2. The system of claim 1, wherein the system repeatedly resets digital patients to their starting conditions so that the digital therapists may be trained in multiple iterations.

3. The system of claim 1, wherein the system tracks efficacy of various interventions by a digital therapist against various iterations of a digital patient.

4. The system of claim 1, wherein the system updates one or more digital therapists' professional knowledge based on higher rated therapist responses for a given digital patient.

5. The system of claim 1, wherein the software for ranking therapists implements a semantic analysis technique on a plurality of sequences of messages and replies, each of the sequences being associated with a patient and a therapist.

6. The system of claim 5, wherein the software ranks a plurality of therapists based on respective assessments of state, development, and/or progress in therapy for one or more patients associated with each of the plurality of therapists.

7. The system of claim 1, wherein the software for ranking therapists analyzes the message history using a semantic technique to assess each reply against key attributes of therapeutic praxis, said attributes including at least two of: engaging, helpful, language, empathic, actionable, relevant, accurate, appropriate, accepting, clear, empowering.

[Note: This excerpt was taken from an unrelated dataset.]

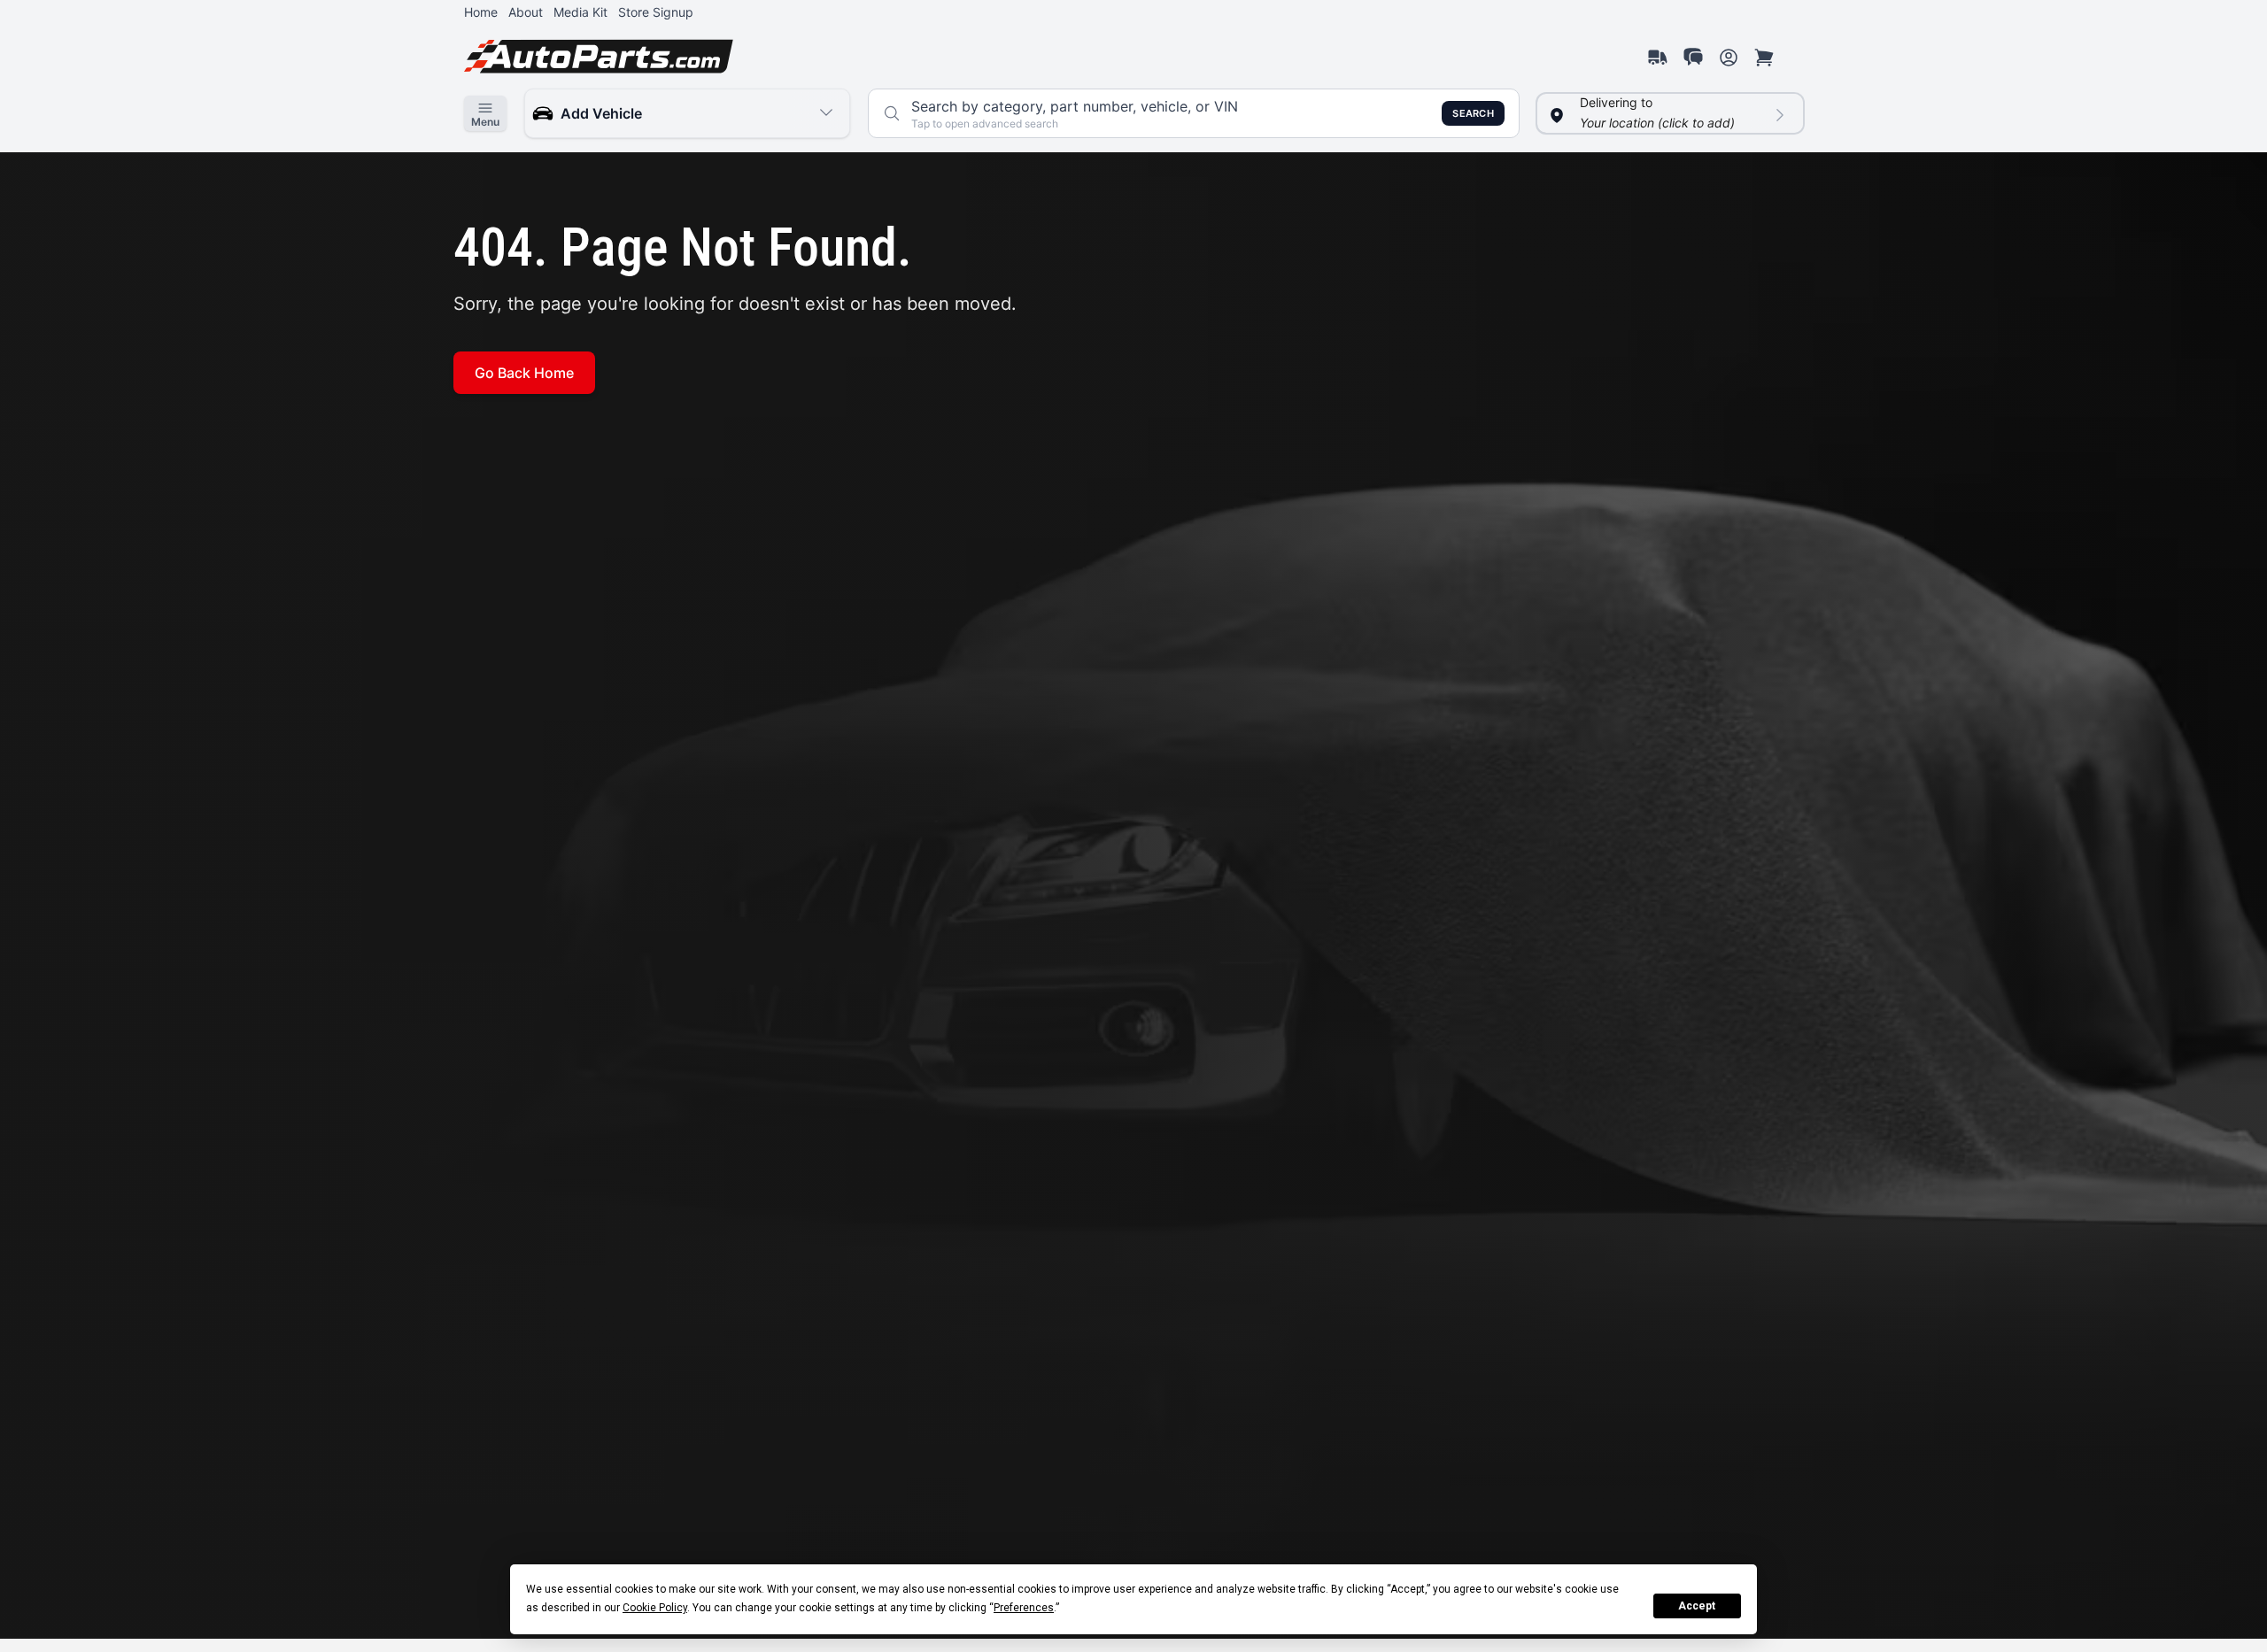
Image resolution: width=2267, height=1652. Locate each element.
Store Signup (655, 11)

8. The system of claim 1, wherein the software for ranking therapists analyzes the message history using a semantic technique to assess at least one of the patient's emotional spectrum, development, and activation.

9. The system of claim 1, wherein the software for ranking therapists provides higher ranked or higher rated therapist responses as feedback to the therapist reply system.

10. The system of claim 1, wherein the software executing on the computer is adapted to generate synthetic training data for the patient messaging system and/or the therapist reply system.